Build Your First Neural Network

Tej Prakash Agarwal
VIT Linux User Group
12 min readMay 23, 2020

“YOU DON’T HAVE TO BE GREAT TO START, BUT YOU HAVE TO START TO BE GREAT.”

–ZIG ZIGLAR

Today, the whole world is facing a very tragic situation in which almost the whole world is locked down stopping a lot of activities. Well, we could rather use this time to learn something new and interesting. I am writing this article to help those who are just trying to get started with neural networks.So, without wasting time lets’s get going!!

So, basically we are not going to build a very efficient neural network but we will discuss about the basic structure of a neural network and its core components. However, this neural network will have good efficiency but we can always make it better and for that we will have to look for various metrics or whether our model is overfitting or underfitting the training dataset. And I would like to keep that for subsequent articles. This one is just basics. So, now we will build a model that can predict whether it will rain or not given certain conditions like temperature and wind speed.

  1. GETTING A DATASET

So, to start making our first neural network we first need a dataset to work on.
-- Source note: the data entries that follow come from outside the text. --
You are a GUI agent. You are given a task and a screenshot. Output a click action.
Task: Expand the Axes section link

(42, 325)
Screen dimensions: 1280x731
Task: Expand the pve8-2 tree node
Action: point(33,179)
For this article I will be using this dataset

“https://www.kaggle.com/jsphyg/weather-dataset-rattle-package

2. IMPORTING NECESSARY LIBRARIES

So in this section we will import libraries that we need to work on our data and train our model.

import numpy as npimport pandas as pdimport math

3. GETTING FAMILIAR WITH DATABASE

We can use pandas.read_csv to convert dataset into dataframe and then analyze it.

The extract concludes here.